A BRUISING ANC leadership battle is on the cards with South Africa's Deputy President Kgalema Motlanthe going ahead with the challenge against both President Jacob Zuma and businessman Cyril Ramaphosa.

Expectations of a last-minute deal to avert a contest were dashed as the respective camps hardened attitudes and prepared for battle - when the 53rd ANC national congress starts today.

The Sunday Times has learnt that Motlanthe held a private meeting with Ramaphosa at his official residence, OR Tambo House, in Pretoria on Tuesday.

Although it could not be established who initiated the meeting, close friends of the two men in the trade union movement say the meeting was about their nomination for ANC positions. Ramaphosa is understood to have asked Motlanthe not to contest against Zuma. In turn, the businessman pledged not to run for the ANC deputy presidency.

However, according to sources who spoke to the Sunday Times on condition of anonymity, Motlanthe maintained his long-held position that his political future will be decided by delegates. Also at the meeting was former National Union of Mineworkers (NUM) president James Motlatsi - a common friend of the two former general secretaries of NUM.
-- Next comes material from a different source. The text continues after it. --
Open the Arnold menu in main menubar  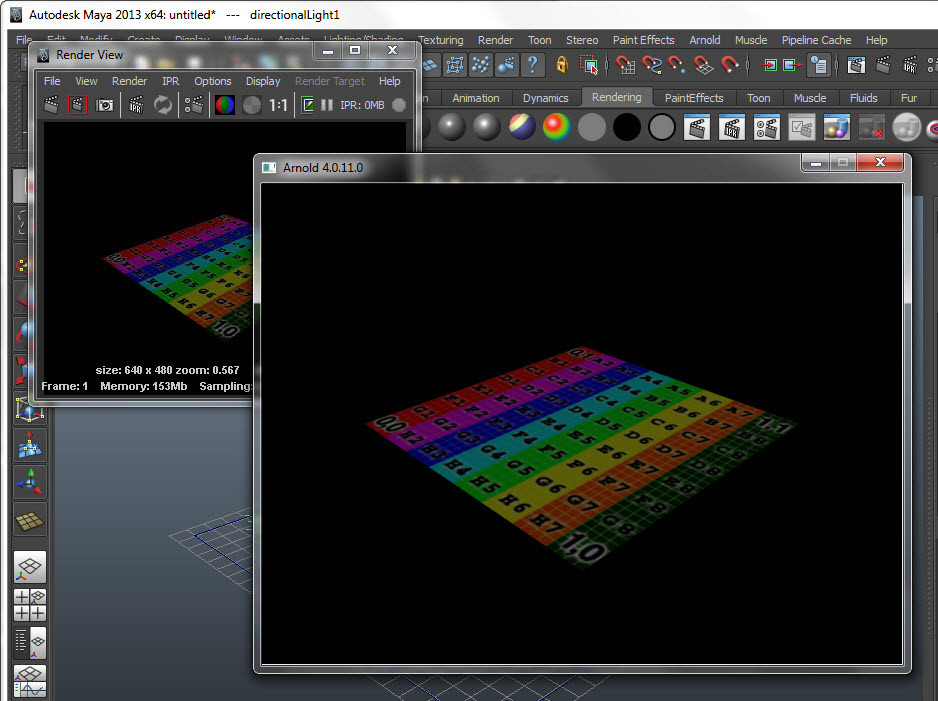704,40
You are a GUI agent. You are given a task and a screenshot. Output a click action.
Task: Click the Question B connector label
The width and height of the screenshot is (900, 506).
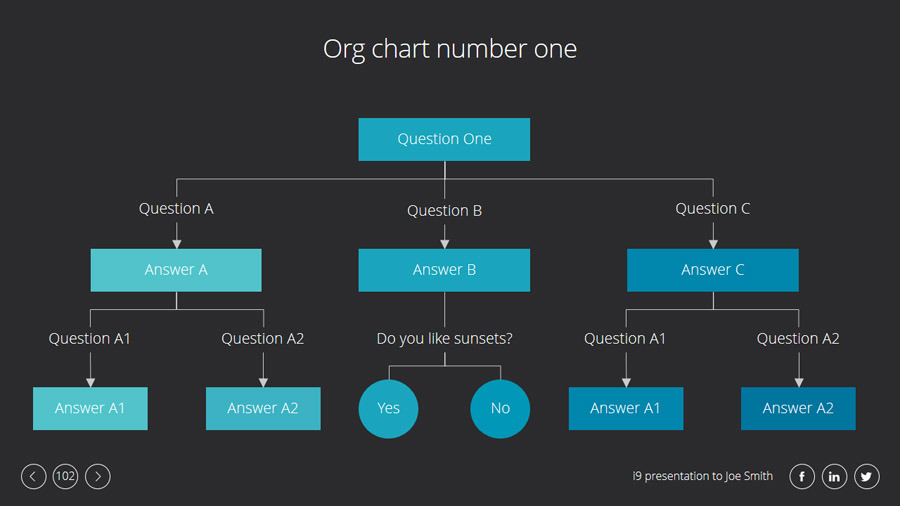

Motlanthe's acceptance of nominations for the positions of president, deputy president and as an additional member of the national executive committee (NEC) on Thursday was interpreted as a "declaration of war" by the Zuma camp.

"This man [Motlanthe] has declared war. There will be no deal," said a Zuma lobbyist who has been actively working on the campaign.

As delegates were arriving in Mangaung for the conference yesterday, it emerged that National Planning Minister Trevor Manuel - who has served in the ANC NEC since the ruling party's unbanning - had declined nomination to serve in the structure.

His spokesman, Dumisa Jele, said: "The minister has decided to decline the NEC nomination. He feels that he has been there for years and that it's time for others to make a contribution."

ANC national chairwoman Baleka Mbete also declined nomination for the deputy presidency and chose to accept nomination to retain her current post.

Minister of Sport Fikile Mbalula accepted nomination for secretary-general and will challenge the incumbent Gwede Mantashe. Mbalula has turned down the proposal that he contest the position of deputy secretary-general.

Cosatu boss Zwelinzima Vavi also declined nomination to serve in the NEC.

Yesterday morning the ANC's NEC meeting had to adjourn as leaders awaited legal advice on the eligibility of the Free State delegation to participate in the congress. This was after the Constitutional Court ruled that the Free State provincial executive committee (PEC) was illegally constituted.

The NEC yesterday disbanded the PEC in line with the court ruling but were now awaiting advice on whether the rest of the 324 Free State delegates should be allowed to vote.

At the same time, conference preparations were nearly thrown into disarray when the University of the Free State threatened to throw out the ANC after it failed to pay upfront for the conference venue and accommodation for delegates.

But after much scramble, including a meeting with the university management, the ANC settled its bill, understood to be R14-million, on Friday afternoon.

As it became clear that an all-out contest was on the cards, the anti-Zuma grouping, the so-called Forces for Change, met last night to iron out their own differences, amid fears that their split preferences on candidates could weaken their campaign.

This happened as it became clear that both ANC treasurer Mathews Phosa and Human Settlements Minister Tokyo Sexwale have accepted nominations for the deputy president's position. Another hurdle in their campaign is Motlanthe's acceptance of nomination for the same position.

Sexwale lobbyists believe that Phosa does not have the numbers and that Motlanthe will not want him to deputise him. A senior campaigner in Phosa's camp said the group wanted to persuade Sexwale to withdraw from the deputy presidency race.

"We are meeting tonight [Saturday]. We want him [Sexwale] to withdraw the nomination [for deputy presidency]. This has caused problems. If he contests, he is going to divide our vote," he said.

Meanwhile, Zuma appears to be readying himself for a future with Ramaphosa as his deputy.

Last week he told the London-based Daily Telegraph: "It would not be the first time I worked with Cyril Ramaphosa. When he was the secretary-general, I was his deputy. So it would not be the first time, if he is elected."

Zuma lobbyists said the president became increasingly uncomfortable with Motlanthe after the latter attended a youth league rally in Nkowankowa, Limpopo, in March, where the league and its allies openly attacked ANC leaders.

Efforts to get hold of Ramaphosa failed.